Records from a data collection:
- Opening Delimiter -
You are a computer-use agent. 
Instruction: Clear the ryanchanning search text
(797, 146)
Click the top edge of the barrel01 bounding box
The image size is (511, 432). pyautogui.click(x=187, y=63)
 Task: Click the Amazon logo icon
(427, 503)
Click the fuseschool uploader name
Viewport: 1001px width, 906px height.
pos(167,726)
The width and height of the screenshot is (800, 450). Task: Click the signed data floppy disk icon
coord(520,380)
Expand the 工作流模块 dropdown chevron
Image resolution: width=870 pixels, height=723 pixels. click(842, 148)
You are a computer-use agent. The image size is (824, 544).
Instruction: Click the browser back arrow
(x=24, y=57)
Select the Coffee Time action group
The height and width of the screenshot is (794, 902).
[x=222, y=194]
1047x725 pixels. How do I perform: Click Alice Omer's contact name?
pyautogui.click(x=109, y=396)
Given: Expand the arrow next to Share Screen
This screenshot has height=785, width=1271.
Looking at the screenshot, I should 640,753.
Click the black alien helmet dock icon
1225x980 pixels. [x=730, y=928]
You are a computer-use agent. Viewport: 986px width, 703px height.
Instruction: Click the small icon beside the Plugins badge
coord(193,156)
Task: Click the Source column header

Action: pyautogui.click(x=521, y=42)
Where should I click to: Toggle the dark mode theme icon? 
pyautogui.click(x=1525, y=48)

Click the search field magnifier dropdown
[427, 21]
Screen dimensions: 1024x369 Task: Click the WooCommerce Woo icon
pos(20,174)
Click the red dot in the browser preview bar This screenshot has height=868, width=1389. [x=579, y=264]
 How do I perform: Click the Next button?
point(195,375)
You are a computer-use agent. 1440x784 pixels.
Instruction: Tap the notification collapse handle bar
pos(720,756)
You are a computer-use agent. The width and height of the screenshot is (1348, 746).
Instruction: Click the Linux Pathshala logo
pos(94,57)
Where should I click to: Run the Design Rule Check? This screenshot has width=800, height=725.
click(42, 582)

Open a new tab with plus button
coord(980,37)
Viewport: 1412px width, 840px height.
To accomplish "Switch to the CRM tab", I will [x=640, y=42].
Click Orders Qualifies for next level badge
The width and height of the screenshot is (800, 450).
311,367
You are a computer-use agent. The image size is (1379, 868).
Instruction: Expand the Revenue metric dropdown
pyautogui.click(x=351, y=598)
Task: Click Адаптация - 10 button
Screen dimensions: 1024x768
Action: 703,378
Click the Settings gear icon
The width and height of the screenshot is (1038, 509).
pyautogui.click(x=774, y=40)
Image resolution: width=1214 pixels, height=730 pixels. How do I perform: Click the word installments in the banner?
- Closing Delimiter -
Transcribe every entry exactly as it reads.

You are a computer-use agent. 
Instruction: Clear the ryanchanning search text
(797, 146)
Click the top edge of the barrel01 bounding box
The image size is (511, 432). pyautogui.click(x=187, y=63)
 Task: Click the Amazon logo icon
(427, 503)
Click the fuseschool uploader name
Viewport: 1001px width, 906px height.
pos(167,726)
The width and height of the screenshot is (800, 450). Task: Click the signed data floppy disk icon
coord(520,380)
Expand the 工作流模块 dropdown chevron
Image resolution: width=870 pixels, height=723 pixels. click(842, 148)
You are a computer-use agent. The image size is (824, 544).
Instruction: Click the browser back arrow
(x=24, y=57)
Select the Coffee Time action group
The height and width of the screenshot is (794, 902).
[x=222, y=194]
1047x725 pixels. How do I perform: Click Alice Omer's contact name?
pyautogui.click(x=109, y=396)
Given: Expand the arrow next to Share Screen
This screenshot has height=785, width=1271.
Looking at the screenshot, I should 640,753.
Click the black alien helmet dock icon
1225x980 pixels. [x=730, y=928]
You are a computer-use agent. Viewport: 986px width, 703px height.
Instruction: Click the small icon beside the Plugins badge
coord(193,156)
Task: Click the Source column header

Action: pyautogui.click(x=521, y=42)
Where should I click to: Toggle the dark mode theme icon? 
pyautogui.click(x=1525, y=48)

Click the search field magnifier dropdown
[427, 21]
Screen dimensions: 1024x369 Task: Click the WooCommerce Woo icon
pos(20,174)
Click the red dot in the browser preview bar This screenshot has height=868, width=1389. [x=579, y=264]
 How do I perform: Click the Next button?
point(195,375)
You are a computer-use agent. 1440x784 pixels.
Instruction: Tap the notification collapse handle bar
pos(720,756)
You are a computer-use agent. The width and height of the screenshot is (1348, 746).
Instruction: Click the Linux Pathshala logo
pos(94,57)
Where should I click to: Run the Design Rule Check? This screenshot has width=800, height=725.
click(42, 582)

Open a new tab with plus button
coord(980,37)
Viewport: 1412px width, 840px height.
To accomplish "Switch to the CRM tab", I will [x=640, y=42].
Click Orders Qualifies for next level badge
The width and height of the screenshot is (800, 450).
311,367
You are a computer-use agent. The image size is (1379, 868).
Instruction: Expand the Revenue metric dropdown
pyautogui.click(x=351, y=598)
Task: Click Адаптация - 10 button
Screen dimensions: 1024x768
Action: 703,378
Click the Settings gear icon
The width and height of the screenshot is (1038, 509).
pyautogui.click(x=774, y=40)
Image resolution: width=1214 pixels, height=730 pixels. How do I perform: Click the word installments in the banner?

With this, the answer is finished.